Daily Mail

At last, pay edges above levels it hit in pre-crash 2008

- By James Salmon Associate City Editor

AVERAGE wages have finally edged above pre-financial crisis levels – ending a 12-year squeeze on workers.

The Office for National Statistics said pay packets adjusted for inflation are worth more than before the 2008 crash.

Following an annual rise of 1.8 per cent, average weekly earnings excluding bonuses hit £474 – £1 above the £473 pre-downturn peak of March 2008. The ONS revealed a surge in the female workforce pushed the number of people in jobs to a record high.

Sarah Coles, a personal finance analyst at Hargreaves Lansdown, said: ‘We lost a dozen years of wage growth to the financial crisis, but we’re finally emerging from the other side – pay is now higher than it was back in March 2008.’ Experts said the fact it has taken over a decade to reach this point highlights the toll of the financial crisis.
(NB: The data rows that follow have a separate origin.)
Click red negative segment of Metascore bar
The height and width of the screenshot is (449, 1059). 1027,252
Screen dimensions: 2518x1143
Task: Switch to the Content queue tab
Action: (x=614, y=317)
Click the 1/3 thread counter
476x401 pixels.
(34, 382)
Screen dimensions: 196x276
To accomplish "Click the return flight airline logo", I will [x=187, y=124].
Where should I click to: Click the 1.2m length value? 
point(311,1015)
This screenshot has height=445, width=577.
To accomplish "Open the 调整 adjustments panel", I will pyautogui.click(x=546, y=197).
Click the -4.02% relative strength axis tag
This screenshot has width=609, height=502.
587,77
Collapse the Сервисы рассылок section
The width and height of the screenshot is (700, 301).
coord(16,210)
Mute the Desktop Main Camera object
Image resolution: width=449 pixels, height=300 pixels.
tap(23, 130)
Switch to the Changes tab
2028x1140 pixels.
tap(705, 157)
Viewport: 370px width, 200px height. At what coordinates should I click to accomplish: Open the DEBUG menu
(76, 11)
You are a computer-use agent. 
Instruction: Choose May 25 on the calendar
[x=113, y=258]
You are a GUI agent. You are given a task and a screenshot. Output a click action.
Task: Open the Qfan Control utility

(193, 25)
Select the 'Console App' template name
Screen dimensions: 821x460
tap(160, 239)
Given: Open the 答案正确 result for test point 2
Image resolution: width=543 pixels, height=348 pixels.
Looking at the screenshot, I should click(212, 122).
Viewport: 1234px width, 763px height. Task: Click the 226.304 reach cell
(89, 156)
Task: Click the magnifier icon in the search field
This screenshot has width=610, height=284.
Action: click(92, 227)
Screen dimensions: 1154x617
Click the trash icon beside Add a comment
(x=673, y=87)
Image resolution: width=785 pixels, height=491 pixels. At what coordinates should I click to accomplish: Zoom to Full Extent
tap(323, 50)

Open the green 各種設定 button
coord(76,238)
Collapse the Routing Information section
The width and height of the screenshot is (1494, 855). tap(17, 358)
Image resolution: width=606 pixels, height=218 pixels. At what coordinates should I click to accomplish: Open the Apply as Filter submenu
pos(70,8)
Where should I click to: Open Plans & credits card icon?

In many cases pay rises were wiped out by inflation, meaning workers saw the spending power of their wages fall.

Nye Cominetti, senior economist at the Resolution Foundation think-tank, said it showed ‘what a living standards disaster our pay packets have been’. Yesterday the government pointed out wages are growing significan­tly faster than inflation, which is boosting people’s spending power. Employment minister Mims Davies said: ‘Workers can expect their money to go further as we look ahead to a decade of renewal.’

÷ALMOST 2,000 people a day found a job in the final three months of last year – with the workforce surging by 180,000 to hit a new high of 32.93million, the ONS said.